We are talking domesticity and archaeology here, rather than fine wares and art, but we covered most aspects. The Portable Antiquities Scheme Volunteers need to be able to identify the sherds which are brought in for recording on the British Museum’s PAS database, and to be able to describe them for the record. Pottery is very important as a dating tool for other finds from the same sites.
As Lorraine explained, the pottery remains can inform about the purpose of an archaeological site, the status of the people living or working there in the past, and tell us about production (eg technology), trade (Local? Foreign?), and even about food types, as well as fashion and design changes.
Pottery is always clay, of course, and these days, scientific analysis can tell us exactly where the material came from (though the analysis is expensive!). Science may also tell us, even after centuries, what food was last inside the pot.
Clay, on its own, isn’t usually strong enough to last, unless fired at very high temperatures. These temperatures could not be achieved early on, in simple bonfire or ‘clamp’ kilns, so mixing the clay with something was important. We thus were introduced to ‘temper’ – anything from straw and grasses to pounded limestone, shell or flint. Or, indeed, smashed up pot fragments. Identifying the temper is one of the ways of identifying the pottery.

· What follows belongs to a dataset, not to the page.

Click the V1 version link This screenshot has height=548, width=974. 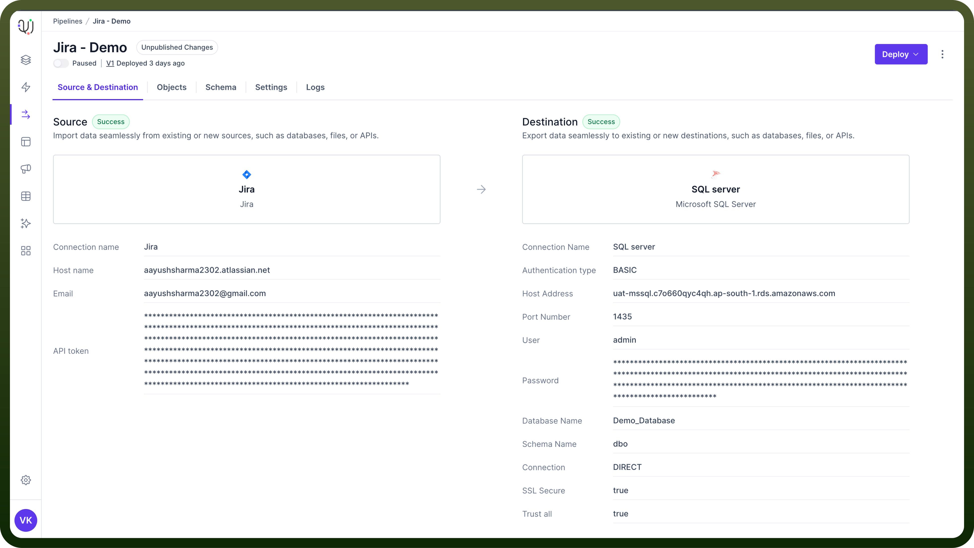point(110,63)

Early Neolithic (Stone Age) pot looks like ‘rocky road’ (my description!) and almost good enough to eat. If lucky enough to find a piece of rim or part of the semi spherical base, that helps with recognition as there may be holes near the rim, for suspension, or the blackened rounded base will be the clue that they were made for cooking – suspended over the fire, not for setting on the ground.
By the Bronze Age, pots could be larger, with flat bases, and more decorative with markings made in the soft clay by anything handy. Pots are often found in burials. Interestingly, adult burials have decorated pots, children’s graves have plain….
In late Bronze Age and early Iron Age pottery finger-tip decoration is common. Seeing the marks of finger nails and of ‘pinching’ in the clay, from thousands of years ago, is quite something.
By the Late Iron Age, contact with the continent, and with the spreading Roman Empire, saw the introduction of the potter’s wheel, and, gradually, improved kilns. But not everywhere. Fine wares began to appear, with slightly inferior British versions following on.